As I got to know Roger as a human being, his story hit me like a wave of reality. His mother, Ann Jock (Karoniahnoron), was clearly his source of inspiration. For the entire cultural renaissance underway in the Akwesasne Territory today, it had to have a starting point. And for Roger’s sake, it started with his mother and her students.


Ann was a dutiful mother, one like all of the residents of Akwesasne, who had been heavily affected by Catholicism since her youngest days. Because of the social activism that she had participated in and was made aware of since her youth, she made a singular decision to pull her children out of the formal education system and start a school. Called the Indian Way School, she taught the children in her backyard in a rustic house constructed from the reclaimed beams of an old barn from down the road, with her WW2 veteran husband and very few other adults assisting. The historic barn timbers collapsed on a young Thomas Cook (the cousin of ICMN Opinion editor Raymond Cook), who crawled out from under it amazingly and then went back to being an eager volunteer helper. His survival staved off disaster at such an early juncture in the educational experiment and was seen as a blessing by all present.

As much as she was challenged for opening this school with threats of imprisonment by the formal school system, internally, she was also the subject of a whisper campaign by other tribal members who called her a “latecomer” for her involvement with the Mohawk Longhouse. Due to her Catholic roots, it was akin to saying she was an outsider in her own community. And according to Roger, it was a direct attempt to derail her goal of empowering a whole generation of Mohawks who could speak their own language and discuss their own history with it.

Her involvement in literally every significant event in both local as well as continental Native gatherings during her middle years stands her apart. Traveling in a station wagon filled with young activists in a well-known group called the White Roots of Peace, she made her way to be part of the Longest Walk, the Trail of Broken Treaties, the Occupation of Wounded Knee, and the Occupation of Moss Lake / Ganienkeh. She helped to operate the same Akwesasne Notes of which I was a former subscriber, hand-pasting Native-related news she clipped from newspapers, all by hand, aided by an energized generation of young people, who seemed to be her lifeblood.

Despite the positive karma that she brought with her, she pushed the envelope, and like all things human, Ann became reminded of her own frailty. The biggest heart who gave all to her people so much that it burst one day. Only in her mid-50s, she would not live to see the ripple effect of her Indian Way teachings as the 21st Century dawned.

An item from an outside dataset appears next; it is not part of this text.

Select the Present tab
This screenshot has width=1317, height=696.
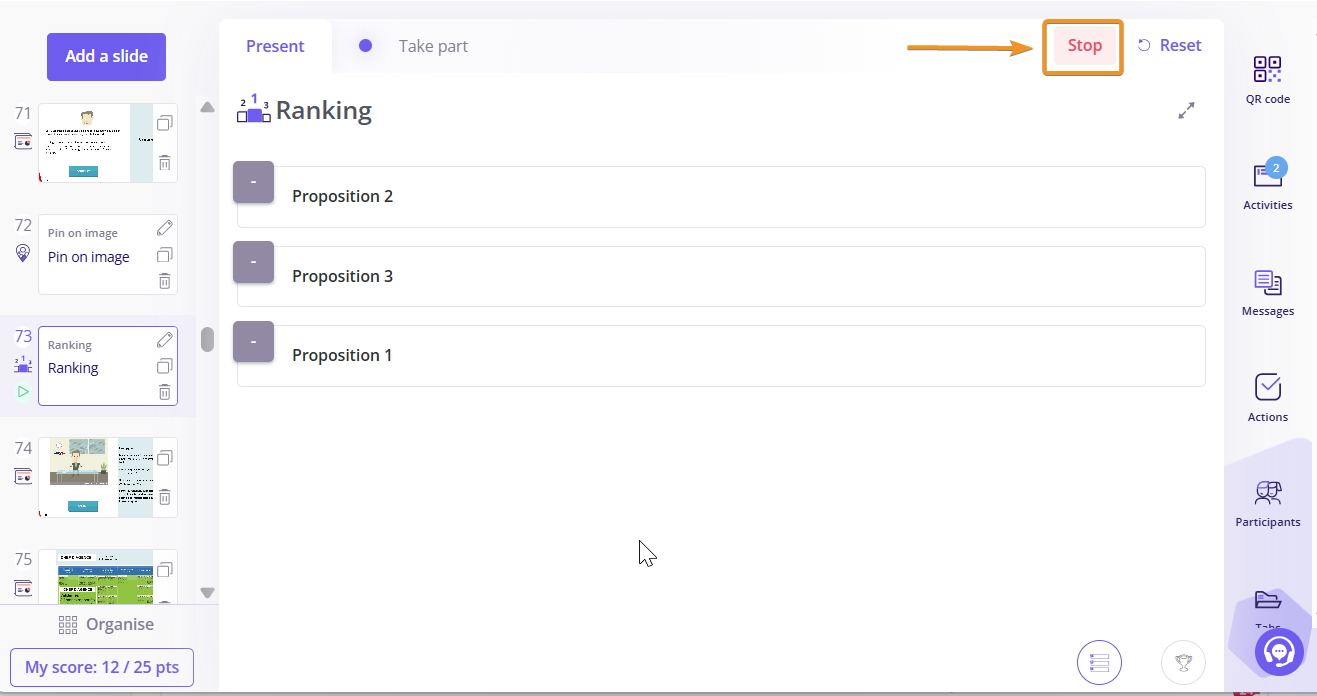275,46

At her husband’s funeral a few years ago, I heard many stories about her by her loving children and over 200 grandchildren. Roger’s words still ring in my ear. “If it were not for her, we would not know who we are.” As he said this quietly, the man so feared by any number of uneasy neighbors looked to me a son who missed his mother. The process of coming and going is another metaphor of change. Ann Jock had made me realize that my journey in coming here was very modest. Because everywhere I looked once I got here; surrounded by her accomplishments was a veritable Nation of Mohawk speakers. Not bad at all for a latecomer, or early-goer, depending on how one looks at it.

Charles Kader (Turtle Clan) was born in Erie, Pennsylvania to a World War II veteran. He attended Clarion University of Pennsylvania, earning degrees in Communication and Library Science, as well as Mercyhurst College where he earned a graduate degree in the Administration of Justice. He has worked across Indian country, from the Blackfeet Community College in Browning, Montana (where he married his wife) to the Saint Regis Mohawk Tribe, and now resides in Kanienkeh.